*Task prompt:* Print nothing but the lines below starting at the line that holds "Task: Click on the masked password dots" and ending at the line that holds "Click the About", including both, each exactly as written.

Recorded data
__________________________________________________

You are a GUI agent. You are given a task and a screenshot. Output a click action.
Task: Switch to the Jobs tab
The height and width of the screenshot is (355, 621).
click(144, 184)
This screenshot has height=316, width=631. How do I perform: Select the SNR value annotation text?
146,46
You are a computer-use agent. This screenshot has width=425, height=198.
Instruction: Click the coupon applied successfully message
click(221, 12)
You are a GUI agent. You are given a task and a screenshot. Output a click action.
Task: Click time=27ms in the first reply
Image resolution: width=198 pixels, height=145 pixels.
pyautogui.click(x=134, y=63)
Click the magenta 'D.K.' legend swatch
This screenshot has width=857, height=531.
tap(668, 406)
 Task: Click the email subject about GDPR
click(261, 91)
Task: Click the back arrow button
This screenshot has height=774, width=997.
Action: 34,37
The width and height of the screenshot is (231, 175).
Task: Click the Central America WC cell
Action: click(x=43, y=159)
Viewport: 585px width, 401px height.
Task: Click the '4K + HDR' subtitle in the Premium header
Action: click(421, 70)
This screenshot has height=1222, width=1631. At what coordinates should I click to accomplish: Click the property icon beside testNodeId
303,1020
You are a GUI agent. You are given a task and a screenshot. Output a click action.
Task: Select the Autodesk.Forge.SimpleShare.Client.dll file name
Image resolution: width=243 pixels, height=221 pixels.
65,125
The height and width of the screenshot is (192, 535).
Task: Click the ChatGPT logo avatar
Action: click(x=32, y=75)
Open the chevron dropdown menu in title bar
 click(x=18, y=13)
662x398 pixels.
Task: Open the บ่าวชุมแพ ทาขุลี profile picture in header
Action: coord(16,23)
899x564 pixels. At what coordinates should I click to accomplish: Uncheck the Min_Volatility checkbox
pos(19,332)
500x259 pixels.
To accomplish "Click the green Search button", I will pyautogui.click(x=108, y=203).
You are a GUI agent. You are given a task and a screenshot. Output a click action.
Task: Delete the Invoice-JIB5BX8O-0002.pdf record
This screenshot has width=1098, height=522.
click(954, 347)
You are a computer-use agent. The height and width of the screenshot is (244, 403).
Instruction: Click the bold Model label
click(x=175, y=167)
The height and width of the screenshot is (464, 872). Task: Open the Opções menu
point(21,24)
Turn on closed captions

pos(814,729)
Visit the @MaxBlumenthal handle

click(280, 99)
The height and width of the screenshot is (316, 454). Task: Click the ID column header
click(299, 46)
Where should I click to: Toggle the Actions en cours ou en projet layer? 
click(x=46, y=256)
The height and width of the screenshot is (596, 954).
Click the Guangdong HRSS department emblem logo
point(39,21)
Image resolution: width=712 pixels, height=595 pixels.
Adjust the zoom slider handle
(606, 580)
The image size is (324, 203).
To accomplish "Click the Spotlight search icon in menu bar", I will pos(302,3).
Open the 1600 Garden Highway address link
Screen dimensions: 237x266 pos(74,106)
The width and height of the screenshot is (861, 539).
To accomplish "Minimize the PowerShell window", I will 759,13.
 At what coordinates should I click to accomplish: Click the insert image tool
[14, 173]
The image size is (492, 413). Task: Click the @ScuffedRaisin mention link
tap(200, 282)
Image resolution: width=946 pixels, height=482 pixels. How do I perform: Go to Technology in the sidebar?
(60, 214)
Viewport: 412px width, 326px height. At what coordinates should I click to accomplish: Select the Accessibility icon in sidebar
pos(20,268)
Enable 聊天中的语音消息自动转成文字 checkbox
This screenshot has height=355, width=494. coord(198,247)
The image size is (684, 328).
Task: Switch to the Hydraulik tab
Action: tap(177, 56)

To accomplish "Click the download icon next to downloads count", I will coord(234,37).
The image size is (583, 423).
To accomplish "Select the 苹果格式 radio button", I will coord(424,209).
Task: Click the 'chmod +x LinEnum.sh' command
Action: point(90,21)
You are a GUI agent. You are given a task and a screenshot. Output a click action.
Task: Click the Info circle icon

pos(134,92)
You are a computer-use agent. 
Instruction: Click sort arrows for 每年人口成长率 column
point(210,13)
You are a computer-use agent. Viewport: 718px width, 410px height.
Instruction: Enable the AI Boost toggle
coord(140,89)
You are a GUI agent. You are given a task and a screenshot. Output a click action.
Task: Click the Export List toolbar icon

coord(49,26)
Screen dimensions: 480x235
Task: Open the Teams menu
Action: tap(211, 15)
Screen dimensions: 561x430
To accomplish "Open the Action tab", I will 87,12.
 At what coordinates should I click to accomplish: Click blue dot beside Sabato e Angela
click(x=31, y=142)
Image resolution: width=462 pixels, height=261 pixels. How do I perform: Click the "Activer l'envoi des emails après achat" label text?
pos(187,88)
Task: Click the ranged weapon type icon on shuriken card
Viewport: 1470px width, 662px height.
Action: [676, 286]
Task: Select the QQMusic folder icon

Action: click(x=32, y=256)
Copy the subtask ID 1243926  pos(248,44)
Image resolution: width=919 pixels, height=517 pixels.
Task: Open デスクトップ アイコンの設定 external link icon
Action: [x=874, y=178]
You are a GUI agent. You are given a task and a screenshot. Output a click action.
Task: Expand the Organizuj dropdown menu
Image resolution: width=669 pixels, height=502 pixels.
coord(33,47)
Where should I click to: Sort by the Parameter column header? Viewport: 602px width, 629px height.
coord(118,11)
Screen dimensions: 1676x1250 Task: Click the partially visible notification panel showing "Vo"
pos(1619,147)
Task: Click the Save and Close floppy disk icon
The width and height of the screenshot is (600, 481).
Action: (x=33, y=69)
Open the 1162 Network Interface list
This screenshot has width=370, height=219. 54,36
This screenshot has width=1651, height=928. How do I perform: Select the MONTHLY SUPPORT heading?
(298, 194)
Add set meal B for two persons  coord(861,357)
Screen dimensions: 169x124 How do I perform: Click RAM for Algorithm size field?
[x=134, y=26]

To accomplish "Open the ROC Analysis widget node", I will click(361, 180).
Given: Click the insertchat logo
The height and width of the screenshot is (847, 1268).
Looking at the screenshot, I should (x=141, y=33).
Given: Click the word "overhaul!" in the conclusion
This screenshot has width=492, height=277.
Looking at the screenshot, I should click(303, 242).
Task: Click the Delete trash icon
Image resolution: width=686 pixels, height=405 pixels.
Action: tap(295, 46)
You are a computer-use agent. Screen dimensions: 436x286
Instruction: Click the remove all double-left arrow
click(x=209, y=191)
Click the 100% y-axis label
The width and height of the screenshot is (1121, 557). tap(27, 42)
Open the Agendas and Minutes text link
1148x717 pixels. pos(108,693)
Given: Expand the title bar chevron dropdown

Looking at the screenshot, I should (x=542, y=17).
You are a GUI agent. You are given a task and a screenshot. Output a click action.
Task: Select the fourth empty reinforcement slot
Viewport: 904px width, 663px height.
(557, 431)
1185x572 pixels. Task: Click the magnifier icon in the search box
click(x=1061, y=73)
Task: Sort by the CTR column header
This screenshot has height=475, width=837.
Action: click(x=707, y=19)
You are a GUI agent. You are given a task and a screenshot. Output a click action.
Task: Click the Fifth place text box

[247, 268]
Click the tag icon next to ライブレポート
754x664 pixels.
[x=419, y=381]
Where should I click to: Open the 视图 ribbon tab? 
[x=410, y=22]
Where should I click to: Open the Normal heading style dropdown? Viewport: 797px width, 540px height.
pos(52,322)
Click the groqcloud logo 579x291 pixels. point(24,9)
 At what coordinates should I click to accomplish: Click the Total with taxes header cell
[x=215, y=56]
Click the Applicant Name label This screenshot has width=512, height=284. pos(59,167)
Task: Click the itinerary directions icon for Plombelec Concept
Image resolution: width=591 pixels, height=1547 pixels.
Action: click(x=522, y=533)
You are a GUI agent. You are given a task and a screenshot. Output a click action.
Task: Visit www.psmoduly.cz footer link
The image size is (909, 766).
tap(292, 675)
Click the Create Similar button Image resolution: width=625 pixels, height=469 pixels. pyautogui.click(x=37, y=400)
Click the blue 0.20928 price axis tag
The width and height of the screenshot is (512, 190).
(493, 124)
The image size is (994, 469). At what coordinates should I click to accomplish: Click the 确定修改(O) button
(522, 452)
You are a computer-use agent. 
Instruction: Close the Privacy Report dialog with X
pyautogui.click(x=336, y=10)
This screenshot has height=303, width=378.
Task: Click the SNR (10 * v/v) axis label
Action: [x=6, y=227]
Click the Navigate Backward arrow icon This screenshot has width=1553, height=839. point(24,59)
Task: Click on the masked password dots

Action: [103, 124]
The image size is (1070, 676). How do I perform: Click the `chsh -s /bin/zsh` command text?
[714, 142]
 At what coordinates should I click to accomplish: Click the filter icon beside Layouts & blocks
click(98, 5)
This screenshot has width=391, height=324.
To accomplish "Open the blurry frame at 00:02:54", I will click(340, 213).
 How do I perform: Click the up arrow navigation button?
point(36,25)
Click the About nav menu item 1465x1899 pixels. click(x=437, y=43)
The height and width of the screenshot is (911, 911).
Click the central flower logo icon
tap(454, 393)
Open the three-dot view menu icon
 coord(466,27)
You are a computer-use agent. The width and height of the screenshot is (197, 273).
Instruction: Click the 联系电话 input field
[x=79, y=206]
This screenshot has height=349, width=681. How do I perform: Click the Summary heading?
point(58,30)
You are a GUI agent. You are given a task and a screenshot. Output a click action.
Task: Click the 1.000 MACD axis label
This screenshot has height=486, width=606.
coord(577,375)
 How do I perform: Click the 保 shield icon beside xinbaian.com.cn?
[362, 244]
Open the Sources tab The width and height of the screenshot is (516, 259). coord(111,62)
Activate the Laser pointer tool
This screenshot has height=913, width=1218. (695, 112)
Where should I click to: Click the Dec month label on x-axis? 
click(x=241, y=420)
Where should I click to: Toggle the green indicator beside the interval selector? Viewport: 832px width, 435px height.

__________________________________________________

*Response area:*
Task: Click on the masked password dots

Action: [103, 124]
The image size is (1070, 676). How do I perform: Click the `chsh -s /bin/zsh` command text?
[714, 142]
 At what coordinates should I click to accomplish: Click the filter icon beside Layouts & blocks
click(98, 5)
This screenshot has width=391, height=324.
To accomplish "Open the blurry frame at 00:02:54", I will click(340, 213).
 How do I perform: Click the up arrow navigation button?
point(36,25)
Click the About nav menu item 1465x1899 pixels. click(x=437, y=43)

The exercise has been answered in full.